Quanto all’ambito del solare fotovoltaico sono stati presentati i casi dell’impianto ad alta tecnologia installato a copertura dell’Aula Paolo VI in Vaticano e quello della Riserva Tevere Farfa con i suoi 5 impianti installati sugli edifici interni alla riserva. Quanto alla produzione vera e propria dei pannelli fotovoltaici sono stati presentati il caso di Solsonica nata dalla riconversione industriale di un’azienda del reatino e che ora produce celle e moduli ad alta efficienza in silicio policristallino a dimostrazione del fatto che investire nel rinnovabile è una scelta di successo, e il caso di Chose il cui scopo è quello di sviluppare un processo tecnologico per pannelli fotovoltaici Dsc (Dye-sensitized solar cells) che possa costituire uno standard industrializzabile basato sulla ricerca di nuovi materiali, architetture di dispositivi e lo sviluppo di innovativi processi produttivi, garantendo buone riproducibilità, efficienze di conversione e durata. Una particolare applicazione del fotovoltaico si riscontra nel caso del Polo Idrogeno di Civitavecchia nel quale si otterrà la produzione di idrogeno grazie all’installazione di pannelli fotovoltaici per un megawatt e di una centrale a biomassa. Per quanto riguarda la stessa biomassa è stato presentato il progetto di recupero della sansa essiccata derivante dalla lavorazione delle olive a fini energetici all’interno di impianti a biomasse.

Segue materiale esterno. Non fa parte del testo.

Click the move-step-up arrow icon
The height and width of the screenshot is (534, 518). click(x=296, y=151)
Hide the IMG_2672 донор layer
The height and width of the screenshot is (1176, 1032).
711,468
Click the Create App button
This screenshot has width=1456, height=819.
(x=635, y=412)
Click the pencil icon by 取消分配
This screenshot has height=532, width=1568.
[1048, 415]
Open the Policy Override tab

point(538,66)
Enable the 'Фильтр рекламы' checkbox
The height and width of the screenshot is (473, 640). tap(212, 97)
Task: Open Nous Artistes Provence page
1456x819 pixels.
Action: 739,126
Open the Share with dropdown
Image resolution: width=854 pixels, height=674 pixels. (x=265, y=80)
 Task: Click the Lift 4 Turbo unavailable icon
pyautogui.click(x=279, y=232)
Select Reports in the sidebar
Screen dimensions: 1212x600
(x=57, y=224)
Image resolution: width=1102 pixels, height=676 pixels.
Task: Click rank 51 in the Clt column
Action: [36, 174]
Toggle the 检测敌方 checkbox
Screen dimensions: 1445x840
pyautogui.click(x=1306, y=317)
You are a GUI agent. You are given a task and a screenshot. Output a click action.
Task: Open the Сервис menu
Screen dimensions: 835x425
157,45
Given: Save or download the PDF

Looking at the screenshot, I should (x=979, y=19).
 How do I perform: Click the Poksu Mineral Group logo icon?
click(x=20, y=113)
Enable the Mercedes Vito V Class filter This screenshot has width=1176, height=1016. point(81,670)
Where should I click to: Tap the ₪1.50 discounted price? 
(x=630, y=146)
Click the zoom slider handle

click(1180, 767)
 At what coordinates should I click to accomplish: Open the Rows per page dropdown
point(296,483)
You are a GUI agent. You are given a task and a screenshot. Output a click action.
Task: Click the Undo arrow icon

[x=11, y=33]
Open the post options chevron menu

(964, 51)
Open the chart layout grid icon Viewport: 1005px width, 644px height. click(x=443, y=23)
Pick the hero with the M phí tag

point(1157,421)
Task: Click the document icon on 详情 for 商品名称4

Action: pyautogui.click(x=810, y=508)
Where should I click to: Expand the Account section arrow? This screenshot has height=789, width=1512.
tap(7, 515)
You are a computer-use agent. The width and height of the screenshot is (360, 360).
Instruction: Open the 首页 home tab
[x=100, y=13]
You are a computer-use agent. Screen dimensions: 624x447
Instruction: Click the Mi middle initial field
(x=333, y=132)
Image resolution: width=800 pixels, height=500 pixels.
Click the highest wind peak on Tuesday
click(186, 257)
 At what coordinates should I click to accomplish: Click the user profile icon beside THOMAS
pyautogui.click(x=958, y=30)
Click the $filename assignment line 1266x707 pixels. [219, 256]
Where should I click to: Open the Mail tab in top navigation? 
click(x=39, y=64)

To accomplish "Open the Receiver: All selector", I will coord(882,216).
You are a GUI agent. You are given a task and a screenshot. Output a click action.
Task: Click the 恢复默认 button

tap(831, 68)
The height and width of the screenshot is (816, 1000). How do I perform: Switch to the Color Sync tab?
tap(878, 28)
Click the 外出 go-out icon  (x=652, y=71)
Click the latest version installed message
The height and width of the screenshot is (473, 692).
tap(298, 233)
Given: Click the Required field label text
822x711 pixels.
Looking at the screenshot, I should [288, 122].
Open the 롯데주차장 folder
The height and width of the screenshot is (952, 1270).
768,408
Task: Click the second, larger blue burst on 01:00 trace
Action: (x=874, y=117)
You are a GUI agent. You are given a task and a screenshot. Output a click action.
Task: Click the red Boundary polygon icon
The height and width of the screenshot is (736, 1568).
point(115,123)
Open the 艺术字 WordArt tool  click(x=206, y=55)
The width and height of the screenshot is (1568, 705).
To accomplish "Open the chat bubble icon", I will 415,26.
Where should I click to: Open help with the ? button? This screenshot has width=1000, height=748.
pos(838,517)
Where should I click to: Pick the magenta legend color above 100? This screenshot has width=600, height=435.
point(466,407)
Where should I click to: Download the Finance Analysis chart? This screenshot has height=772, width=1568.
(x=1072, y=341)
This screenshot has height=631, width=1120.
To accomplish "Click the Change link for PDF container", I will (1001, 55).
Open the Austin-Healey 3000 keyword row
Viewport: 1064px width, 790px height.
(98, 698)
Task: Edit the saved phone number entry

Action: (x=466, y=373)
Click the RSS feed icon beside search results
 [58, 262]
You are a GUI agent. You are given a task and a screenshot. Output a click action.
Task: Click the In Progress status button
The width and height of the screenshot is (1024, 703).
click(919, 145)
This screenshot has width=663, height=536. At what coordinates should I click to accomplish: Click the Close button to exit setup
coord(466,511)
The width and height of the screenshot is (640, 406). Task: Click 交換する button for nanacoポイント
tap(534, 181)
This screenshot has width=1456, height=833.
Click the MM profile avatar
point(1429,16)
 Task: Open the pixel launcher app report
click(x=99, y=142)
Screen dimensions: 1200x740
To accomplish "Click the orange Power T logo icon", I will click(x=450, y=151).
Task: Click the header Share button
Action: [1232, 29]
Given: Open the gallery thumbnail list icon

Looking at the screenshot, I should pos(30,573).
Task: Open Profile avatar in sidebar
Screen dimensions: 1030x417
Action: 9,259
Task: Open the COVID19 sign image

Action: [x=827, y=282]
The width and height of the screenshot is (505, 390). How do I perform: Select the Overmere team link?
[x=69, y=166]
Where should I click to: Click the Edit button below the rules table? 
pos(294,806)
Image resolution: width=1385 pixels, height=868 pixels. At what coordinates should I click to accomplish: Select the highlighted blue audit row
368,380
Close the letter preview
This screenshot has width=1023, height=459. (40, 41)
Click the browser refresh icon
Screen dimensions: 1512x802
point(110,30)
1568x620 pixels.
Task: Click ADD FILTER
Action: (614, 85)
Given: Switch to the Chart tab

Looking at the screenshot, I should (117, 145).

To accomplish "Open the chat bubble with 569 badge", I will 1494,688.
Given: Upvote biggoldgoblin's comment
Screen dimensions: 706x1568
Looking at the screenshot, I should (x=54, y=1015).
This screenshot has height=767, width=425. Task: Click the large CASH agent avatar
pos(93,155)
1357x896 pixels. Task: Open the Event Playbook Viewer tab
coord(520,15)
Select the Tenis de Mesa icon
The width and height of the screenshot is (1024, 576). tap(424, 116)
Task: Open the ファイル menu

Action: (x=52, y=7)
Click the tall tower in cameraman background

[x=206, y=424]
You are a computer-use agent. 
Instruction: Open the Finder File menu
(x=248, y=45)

Dal punto di vista meno tecnologico ma altrettanto importante e fondamentale della gestione i progetti presentati hanno riguardato il settore della mobilità e quello assimilabile ad una sorta di ‘servizi per il cittadino’. Quanto al primo aspetto è stato illustrato il progetto relativo al Polo per la Mobilità Sostenibile, Pomos, centro di sperimentazione e innovazione tecnologica e punto di riferimento della Regione Lazio per razionalizzare il sistema della mobilità e renderlo sostenibile.
Più dichiaratamente volti al soddisfacimento delle esigenze del cittadino, dal punto di vista strettamente economico, il progetto della formazione del fondo del microcredito della Regione per chi investe nelle energie rinnovabili, con l’obiettivo di realizzare programmi di sviluppo rientra; dal punto di vista relazionale, il progetto dell’ENEA sulla creazione di una banca dati per fornire informazioni sul mondo del risparmio e dell’efficienza energetica e quello di Ceer-Palmer sulla creazione di un’impresa eco-sostenibile supportata dalla realizzazione di una rete in Italia e in Europa finalizzata alla diffusione delle conoscenze nel campo delle energie rinnovabili, di fatto presupposto per la nascita di ciascuno dei progetti illustrati.